Ministerpräsident Armin Laschet (CDU) hatte angekündigt, dass in NRW die Corona-Notbremse ab Montag gezogen werde. Dabei sei das ganze Land der Maßstab, hatte er ursprünglich gesagt. In Corona-Hotspots werde es noch zusätzliche Maßnahmen geben. Laschet hatte aber auch gesagt, dass im Kampf gegen Corona ein neues Kapitel aufgeschlagen werden müsse. Das „reine Schließen“ sei an seine Grenzen gekommen.

Lockerungen über Ostern

Über das Osterwochenende lockert die Landesregierung zudem die Kontaktbeschränkungen in Regionen mit hoher Corona-Inzidenz. Von Gründonnerstag bis Ostermontag (1. bis 5. April) dürften sich landesweit unabhängig vom örtlichen Infektionsgeschehen fünf Personen aus zwei Haushalten treffen, heißt es in der am Freitag veröffentlichten Corona-Schutzverordnung. Kinder bis 14 Jahren werden nicht mitgerechnet.

Eigentlich gilt in Kommunen mit Sieben-Tage-Inzidenz über 100, dass sich Menschen aus einem Hausstand nur mit einer weiteren Person im öffentlichen Raum treffen dürfen. Diese Regelung wird für das Osterwochenende aufgeweicht.

Weitere Öffnungen: Sonnenstudios und Schwimmkurse

Die neue Corona-Schutzverordnung erlaubt ab Montag (29. März) wieder den Betrieb von Sonnenstudios in Nordrhein-Westfalen. Das bisherige Verbot wurde aus dem Regelwerk gestrichen. Wie bei anderen körpernahen Dienstleistungen müssen allerdings bestimmte Vorgaben beachtet werden.

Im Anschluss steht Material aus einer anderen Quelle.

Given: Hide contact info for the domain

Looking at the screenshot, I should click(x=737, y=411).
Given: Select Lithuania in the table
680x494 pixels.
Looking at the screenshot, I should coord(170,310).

Gesundheitsminister Karl-Josef Laumann (CDU) begründete die Änderung am Freitag mit entsprechenden Gerichtsurteilen.

Voraussetzung ist - wie auch zum Beispiel bei Kosmetikstudios -, dass das Sonnenstudio in einem Kreis oder einer Stadt liegt, wo es keine Beschränkungen durch ein hohes Infektionsgeschehen gibt. Sonst dürfen körpernahe Dienstleistungen ab Montag (29. März) allgemein gar nicht oder nach einem negativen Corona-Test angeboten werden.

Auch der Schwimmunterricht für Kinder wird unter Auflagen wieder zugelassen. Ab Montag dürfen Kurse für Schwimm-Anfänger und Kleinkinder wieder stattfinden - allerdings mit höchstens fünf Kindern pro Gruppe.